Melancholy has a longer history. Caspar David Friedrich’s young man who stands, back towards you, looking out to sea could be suffering from it. Hopper’s men and women are ordinary Joes away from home or staying late at the office – lonely, a little sad, a bit miserable perhaps. His unpeopled landscapes are not wildernesses, just bits of cities or small towns where you could live cheerfully, but which, turned into subject-matter and noticed for themselves alone, show how a kid who wanted something more from life than life at home might see them. Foreign artists, photographers and film-makers in particular – Wim Wenders, Robert Frank – have a special liking for this aspect of the look of America. Hopper did it better.

The images get stronger as he gets older. The pictures he made during early trips to Paris in the 1920s have a nice feeling for asymmetrical composition; things happen on the edge of the frame as they do in Degas, but you would never know from them that Paris was the centre of a new kind of art. Back home in America he is more an observer of fact than a creator of mood. The watercolours, which are not particularly well represented in the Tate exhibition, and are closer to Winslow Homer’s than to those of his more adventurous contemporaries, are still a pleasure to look at. If there is such a thing as good plain painting, this is it: clapboard houses, a lighthouse, a bit of Victorian Gothic.

Later he stopped working from what he called ‘the facts’. The pictures become larger, and more constructed: there is less observation. If the people and furniture had been made out of papier mâché, put on a stage and lit you would lose very little. His trees and waves were always a little solid, a little lumpy, and now the buildings are, too. The subtlety of painted marks, translucency, handwriting – all the things which give quality to pictures as objects, and which are present in the early paintings – have been abandoned, as has the subtlety of the light. The reward is tremendous weight and presence; the downside emotional crudity. They are built film sets: you know they are not real, but can’t quite work out what has been steepened or exaggerated.

When you look for European comparisons, Magritte is, rather oddly, one which comes to mind. His pictures, like Hopper’s, are not very interestingly painted, and he too created images which can easily be borrowed because so little is lost when the personality of the surface is stripped away.
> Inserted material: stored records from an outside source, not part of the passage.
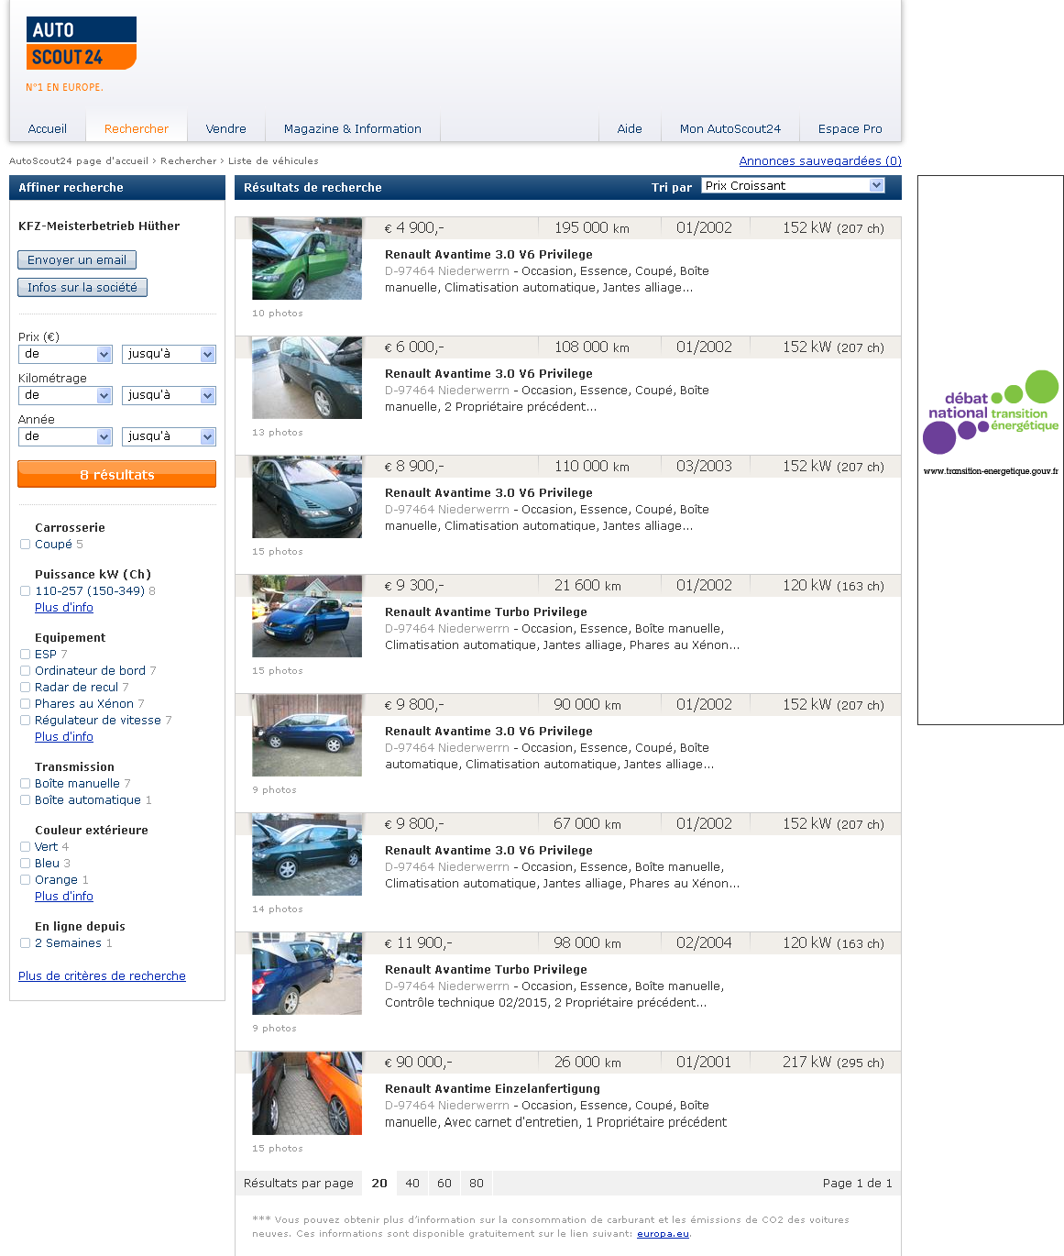Open the Tri par sort dropdown

coord(793,186)
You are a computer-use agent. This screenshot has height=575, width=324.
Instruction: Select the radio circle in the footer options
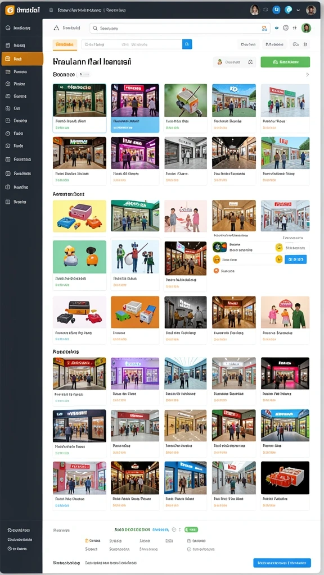tap(189, 549)
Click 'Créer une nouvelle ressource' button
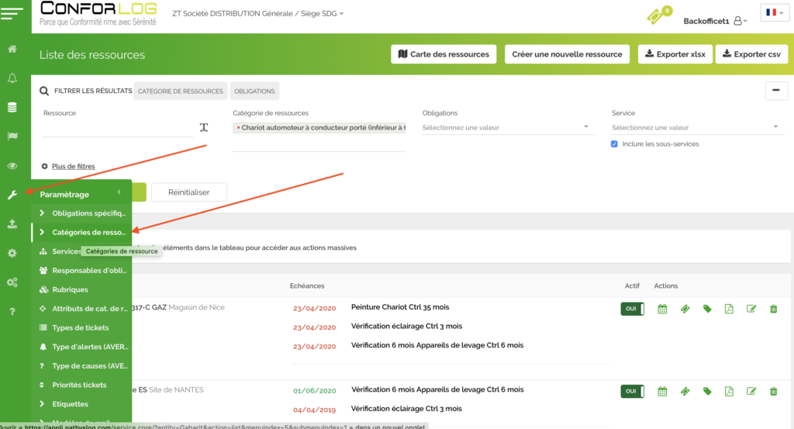 (x=568, y=54)
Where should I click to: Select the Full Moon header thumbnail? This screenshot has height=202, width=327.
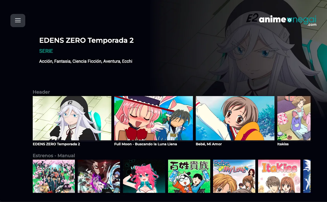pos(154,118)
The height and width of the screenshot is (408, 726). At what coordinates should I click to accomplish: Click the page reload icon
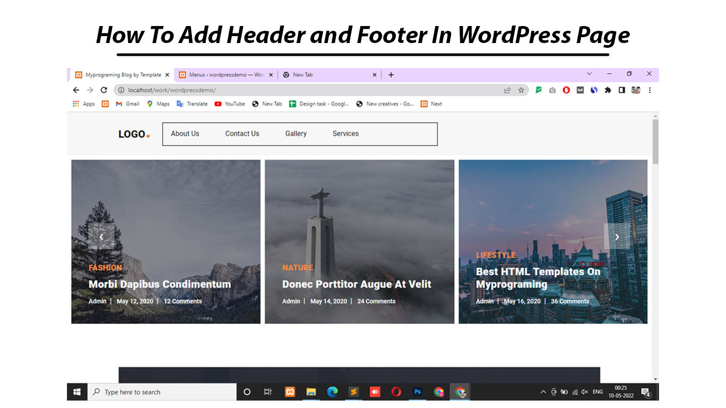[x=104, y=90]
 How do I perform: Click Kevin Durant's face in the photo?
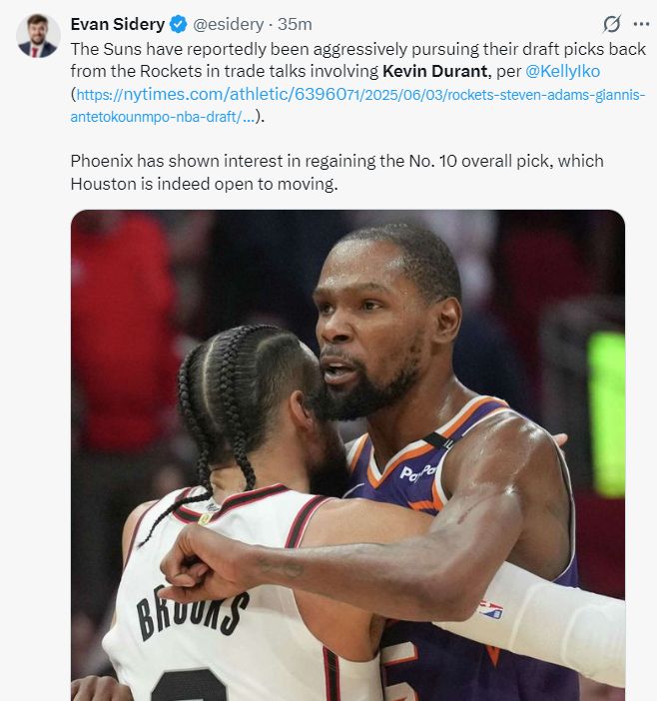coord(371,327)
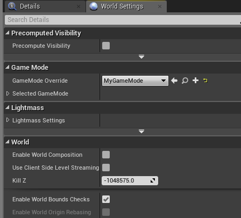241x218 pixels.
Task: Close the World Settings tab
Action: point(160,6)
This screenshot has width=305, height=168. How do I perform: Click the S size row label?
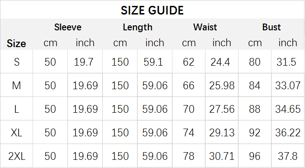point(17,62)
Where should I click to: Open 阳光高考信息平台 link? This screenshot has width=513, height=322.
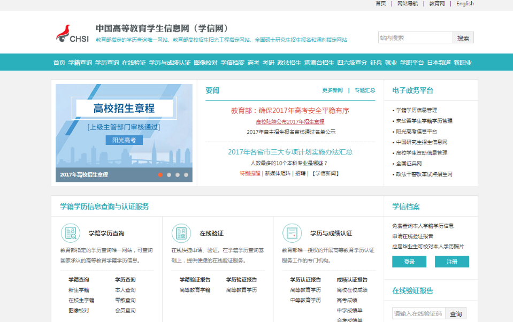pyautogui.click(x=416, y=132)
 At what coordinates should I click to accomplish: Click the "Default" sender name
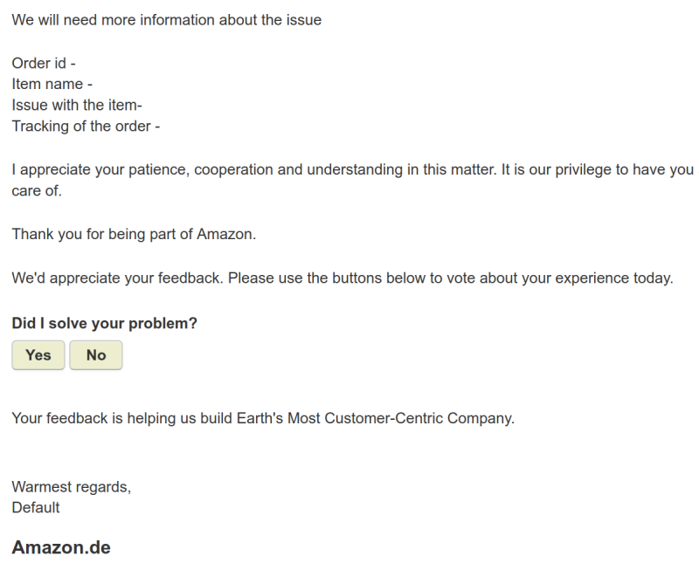(x=36, y=507)
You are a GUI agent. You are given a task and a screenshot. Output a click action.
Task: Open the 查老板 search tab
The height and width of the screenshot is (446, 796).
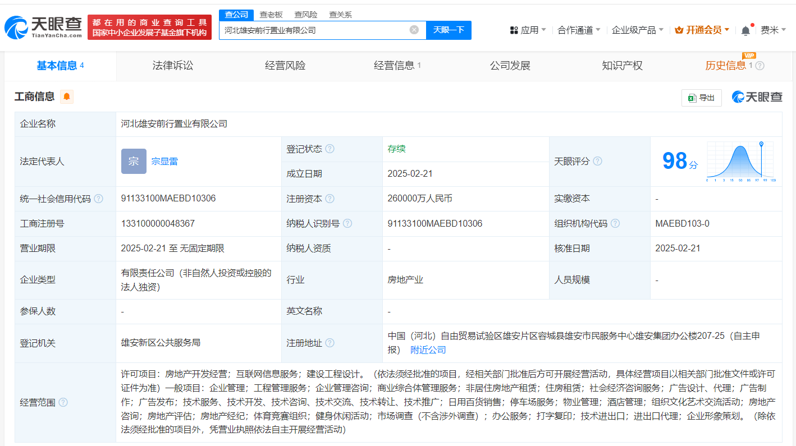tap(271, 14)
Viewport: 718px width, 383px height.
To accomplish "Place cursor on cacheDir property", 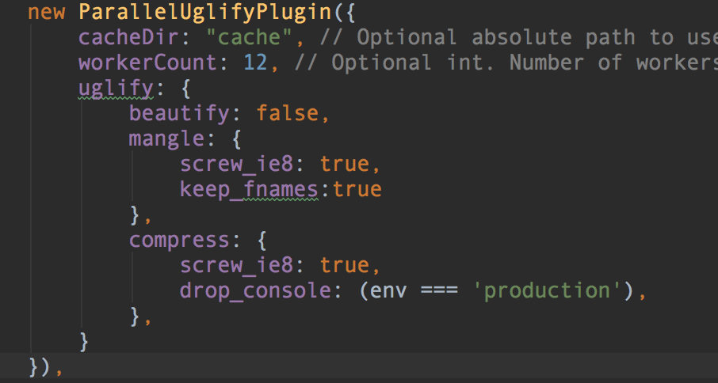I will pyautogui.click(x=128, y=37).
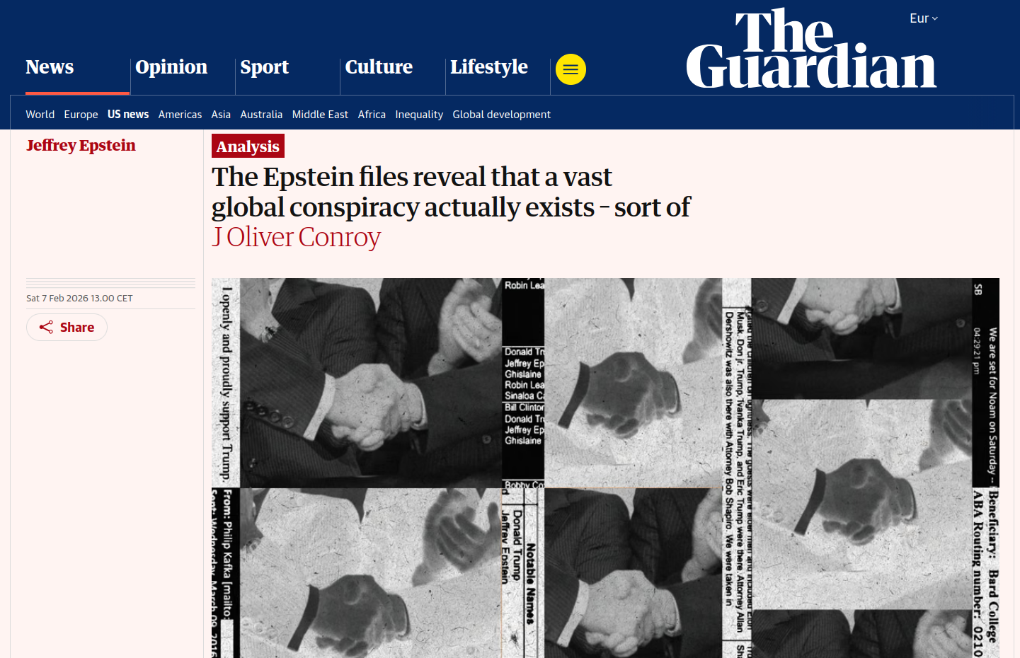This screenshot has height=658, width=1020.
Task: Go to the Sport section
Action: [x=264, y=67]
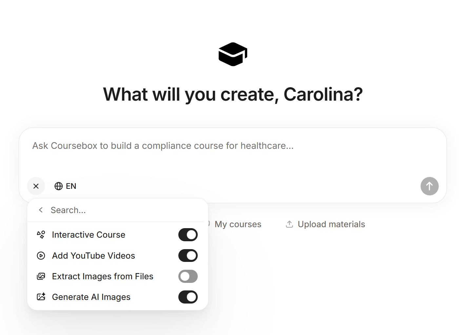
Task: Click the back chevron in search panel
Action: (x=41, y=210)
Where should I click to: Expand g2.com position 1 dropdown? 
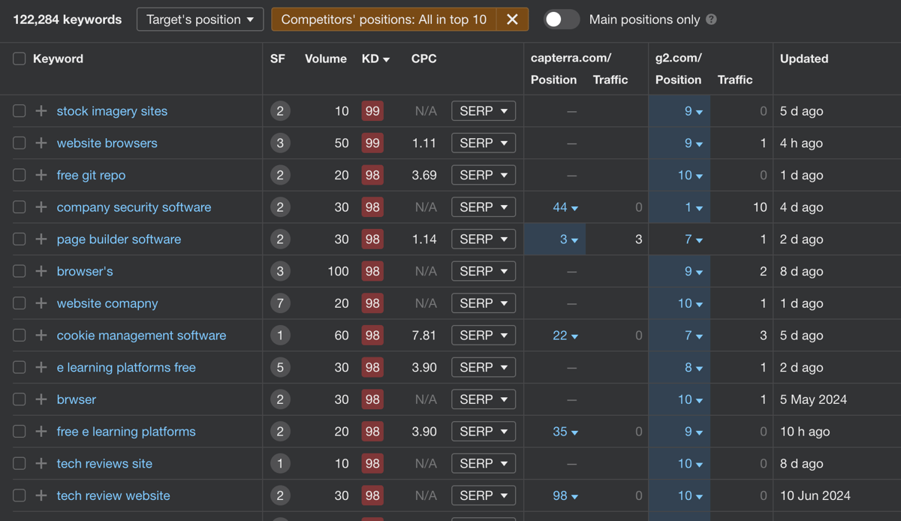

It is the set-up, the idea, which matters. In both cases reproductions are almost as good to look at as originals.

Hopper’s late pictures, like sad songs, deal in emotions which are easy to feel and hard to talk about without seeming sentimental. Even when they are a bit dumb, they get to you. If he had become a more subtle painter, if he had got better at showing the look of real scenes rather than emotionally telling imagined ones, he would not have become the visual laureate of heartbreak hotel.